Collected data entries:
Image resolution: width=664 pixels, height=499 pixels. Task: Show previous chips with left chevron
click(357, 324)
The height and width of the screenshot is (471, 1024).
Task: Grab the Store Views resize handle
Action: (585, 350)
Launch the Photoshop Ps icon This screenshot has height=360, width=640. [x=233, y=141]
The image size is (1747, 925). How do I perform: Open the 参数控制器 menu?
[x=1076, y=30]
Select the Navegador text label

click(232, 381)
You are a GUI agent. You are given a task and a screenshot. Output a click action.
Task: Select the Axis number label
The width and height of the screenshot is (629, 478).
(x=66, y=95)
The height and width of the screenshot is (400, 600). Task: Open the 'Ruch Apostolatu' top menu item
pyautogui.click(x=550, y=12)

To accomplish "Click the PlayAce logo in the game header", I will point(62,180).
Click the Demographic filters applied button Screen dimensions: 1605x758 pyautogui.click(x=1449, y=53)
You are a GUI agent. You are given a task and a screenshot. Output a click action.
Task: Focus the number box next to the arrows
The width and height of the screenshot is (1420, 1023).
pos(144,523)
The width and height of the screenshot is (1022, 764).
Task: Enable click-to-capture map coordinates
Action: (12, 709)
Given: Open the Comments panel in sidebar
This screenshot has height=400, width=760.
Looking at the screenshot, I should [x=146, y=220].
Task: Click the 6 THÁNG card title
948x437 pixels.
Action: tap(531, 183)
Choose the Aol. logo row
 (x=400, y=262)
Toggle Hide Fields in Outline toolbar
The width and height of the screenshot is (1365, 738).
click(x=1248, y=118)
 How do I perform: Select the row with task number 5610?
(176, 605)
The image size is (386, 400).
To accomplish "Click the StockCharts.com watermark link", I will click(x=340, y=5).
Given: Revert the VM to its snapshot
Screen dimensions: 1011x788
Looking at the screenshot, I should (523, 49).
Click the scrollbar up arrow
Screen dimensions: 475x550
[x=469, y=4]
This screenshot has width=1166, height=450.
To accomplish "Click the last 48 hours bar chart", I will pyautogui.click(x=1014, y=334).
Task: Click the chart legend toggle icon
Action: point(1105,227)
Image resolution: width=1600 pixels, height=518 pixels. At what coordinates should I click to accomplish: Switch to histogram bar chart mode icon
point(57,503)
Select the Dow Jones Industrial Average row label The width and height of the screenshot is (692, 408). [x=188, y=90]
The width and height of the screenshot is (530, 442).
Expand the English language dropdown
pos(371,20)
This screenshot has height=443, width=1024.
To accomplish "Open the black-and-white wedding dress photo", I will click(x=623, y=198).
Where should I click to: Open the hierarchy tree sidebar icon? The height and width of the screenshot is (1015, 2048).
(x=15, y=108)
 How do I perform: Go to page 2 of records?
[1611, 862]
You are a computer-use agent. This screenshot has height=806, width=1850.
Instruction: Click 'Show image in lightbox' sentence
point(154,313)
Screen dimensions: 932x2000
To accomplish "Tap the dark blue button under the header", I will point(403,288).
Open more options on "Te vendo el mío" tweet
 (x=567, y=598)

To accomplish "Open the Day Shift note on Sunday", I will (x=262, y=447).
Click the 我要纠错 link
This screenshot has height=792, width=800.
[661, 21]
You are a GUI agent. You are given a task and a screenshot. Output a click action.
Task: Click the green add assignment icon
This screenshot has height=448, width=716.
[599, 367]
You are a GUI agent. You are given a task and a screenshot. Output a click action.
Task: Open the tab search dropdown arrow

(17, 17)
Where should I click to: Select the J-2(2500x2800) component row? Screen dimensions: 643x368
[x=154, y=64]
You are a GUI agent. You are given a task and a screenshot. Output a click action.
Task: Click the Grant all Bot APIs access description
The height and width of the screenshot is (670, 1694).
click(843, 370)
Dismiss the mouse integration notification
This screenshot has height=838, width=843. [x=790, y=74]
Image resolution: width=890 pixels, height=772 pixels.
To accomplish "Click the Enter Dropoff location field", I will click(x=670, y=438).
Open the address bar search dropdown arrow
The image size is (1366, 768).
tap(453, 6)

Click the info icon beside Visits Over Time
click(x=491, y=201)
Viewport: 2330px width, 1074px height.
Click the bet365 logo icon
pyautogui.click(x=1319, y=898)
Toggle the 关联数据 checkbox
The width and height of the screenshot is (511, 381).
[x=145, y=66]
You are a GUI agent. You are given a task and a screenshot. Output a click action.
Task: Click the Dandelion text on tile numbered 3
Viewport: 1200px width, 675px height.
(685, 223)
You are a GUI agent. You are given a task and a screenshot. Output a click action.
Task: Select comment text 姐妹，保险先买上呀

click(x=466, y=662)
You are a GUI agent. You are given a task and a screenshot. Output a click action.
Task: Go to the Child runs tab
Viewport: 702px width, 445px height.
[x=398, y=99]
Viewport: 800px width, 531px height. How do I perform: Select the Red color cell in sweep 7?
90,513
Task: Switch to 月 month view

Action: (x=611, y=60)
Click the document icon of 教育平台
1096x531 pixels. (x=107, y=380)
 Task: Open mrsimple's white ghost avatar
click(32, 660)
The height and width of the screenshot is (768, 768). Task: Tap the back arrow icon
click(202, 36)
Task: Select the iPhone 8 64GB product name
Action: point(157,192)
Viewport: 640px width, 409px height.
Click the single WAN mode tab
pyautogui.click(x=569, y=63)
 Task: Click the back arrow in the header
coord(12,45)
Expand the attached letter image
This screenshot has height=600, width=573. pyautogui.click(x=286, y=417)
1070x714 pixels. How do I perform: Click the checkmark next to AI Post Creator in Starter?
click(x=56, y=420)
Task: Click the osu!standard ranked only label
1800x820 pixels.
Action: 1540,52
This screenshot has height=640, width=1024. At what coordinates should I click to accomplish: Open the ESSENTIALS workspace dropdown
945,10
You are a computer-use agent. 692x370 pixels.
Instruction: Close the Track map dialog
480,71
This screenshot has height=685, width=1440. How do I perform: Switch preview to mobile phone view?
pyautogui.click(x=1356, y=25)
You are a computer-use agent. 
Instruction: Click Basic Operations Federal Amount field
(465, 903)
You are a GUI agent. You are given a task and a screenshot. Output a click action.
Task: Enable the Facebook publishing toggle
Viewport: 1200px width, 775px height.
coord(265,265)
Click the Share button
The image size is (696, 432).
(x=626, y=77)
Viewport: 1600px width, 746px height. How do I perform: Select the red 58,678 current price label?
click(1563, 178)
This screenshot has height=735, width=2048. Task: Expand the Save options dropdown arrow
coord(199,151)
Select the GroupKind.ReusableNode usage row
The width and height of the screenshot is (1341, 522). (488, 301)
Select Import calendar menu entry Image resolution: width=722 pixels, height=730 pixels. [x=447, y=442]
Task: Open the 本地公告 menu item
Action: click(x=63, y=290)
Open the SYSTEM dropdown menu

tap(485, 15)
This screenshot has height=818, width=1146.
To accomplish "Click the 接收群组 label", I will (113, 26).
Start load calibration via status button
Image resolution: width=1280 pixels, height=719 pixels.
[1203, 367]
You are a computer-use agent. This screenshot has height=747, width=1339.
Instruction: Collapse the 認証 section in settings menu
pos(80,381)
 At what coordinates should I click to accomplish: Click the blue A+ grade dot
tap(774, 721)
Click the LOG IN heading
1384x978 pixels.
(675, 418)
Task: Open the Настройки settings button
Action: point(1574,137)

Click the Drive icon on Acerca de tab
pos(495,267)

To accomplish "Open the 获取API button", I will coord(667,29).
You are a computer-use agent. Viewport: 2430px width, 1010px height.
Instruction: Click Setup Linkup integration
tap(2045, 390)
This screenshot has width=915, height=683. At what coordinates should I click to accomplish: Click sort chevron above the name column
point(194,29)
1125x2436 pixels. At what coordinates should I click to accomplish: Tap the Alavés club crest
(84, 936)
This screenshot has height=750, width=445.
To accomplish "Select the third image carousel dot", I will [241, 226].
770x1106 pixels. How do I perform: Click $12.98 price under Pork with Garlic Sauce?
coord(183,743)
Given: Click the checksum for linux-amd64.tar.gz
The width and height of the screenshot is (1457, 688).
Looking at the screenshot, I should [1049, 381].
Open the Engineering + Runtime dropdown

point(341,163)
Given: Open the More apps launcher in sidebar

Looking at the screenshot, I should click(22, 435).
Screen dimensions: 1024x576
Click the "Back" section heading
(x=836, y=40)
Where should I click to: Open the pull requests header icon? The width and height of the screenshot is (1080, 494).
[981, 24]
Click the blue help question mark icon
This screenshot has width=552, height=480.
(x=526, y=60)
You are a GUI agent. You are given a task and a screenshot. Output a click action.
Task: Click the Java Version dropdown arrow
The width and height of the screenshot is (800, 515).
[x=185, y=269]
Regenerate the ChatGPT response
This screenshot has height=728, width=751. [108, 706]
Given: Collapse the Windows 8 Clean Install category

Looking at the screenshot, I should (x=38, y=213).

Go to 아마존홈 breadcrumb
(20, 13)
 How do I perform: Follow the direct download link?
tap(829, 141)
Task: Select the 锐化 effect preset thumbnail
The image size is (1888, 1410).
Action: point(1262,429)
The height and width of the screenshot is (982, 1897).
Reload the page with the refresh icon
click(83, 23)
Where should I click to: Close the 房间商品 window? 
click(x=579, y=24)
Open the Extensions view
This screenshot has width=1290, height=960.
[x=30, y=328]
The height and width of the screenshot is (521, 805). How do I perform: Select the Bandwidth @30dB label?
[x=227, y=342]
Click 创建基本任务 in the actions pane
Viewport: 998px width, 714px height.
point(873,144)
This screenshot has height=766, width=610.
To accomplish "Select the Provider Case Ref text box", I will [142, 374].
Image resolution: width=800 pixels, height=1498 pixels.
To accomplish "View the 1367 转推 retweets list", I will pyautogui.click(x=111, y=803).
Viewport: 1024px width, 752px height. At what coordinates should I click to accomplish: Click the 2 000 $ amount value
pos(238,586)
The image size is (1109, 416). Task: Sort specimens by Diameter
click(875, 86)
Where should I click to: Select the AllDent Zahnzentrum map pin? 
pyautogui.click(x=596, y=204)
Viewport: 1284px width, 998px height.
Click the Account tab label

Goal of the exercise: For each line of the entries that includes "computer", show that line.

Exercise solution:
You are a computer-use agent. This screenshot has height=806, width=1850.
You are a computer-use agent. 692x370 pixels.
You are a computer-use agent. 
You are a computer-use agent. This screenshot has height=747, width=1339.
You are a computer-use agent. Viewport: 2430px width, 1010px height.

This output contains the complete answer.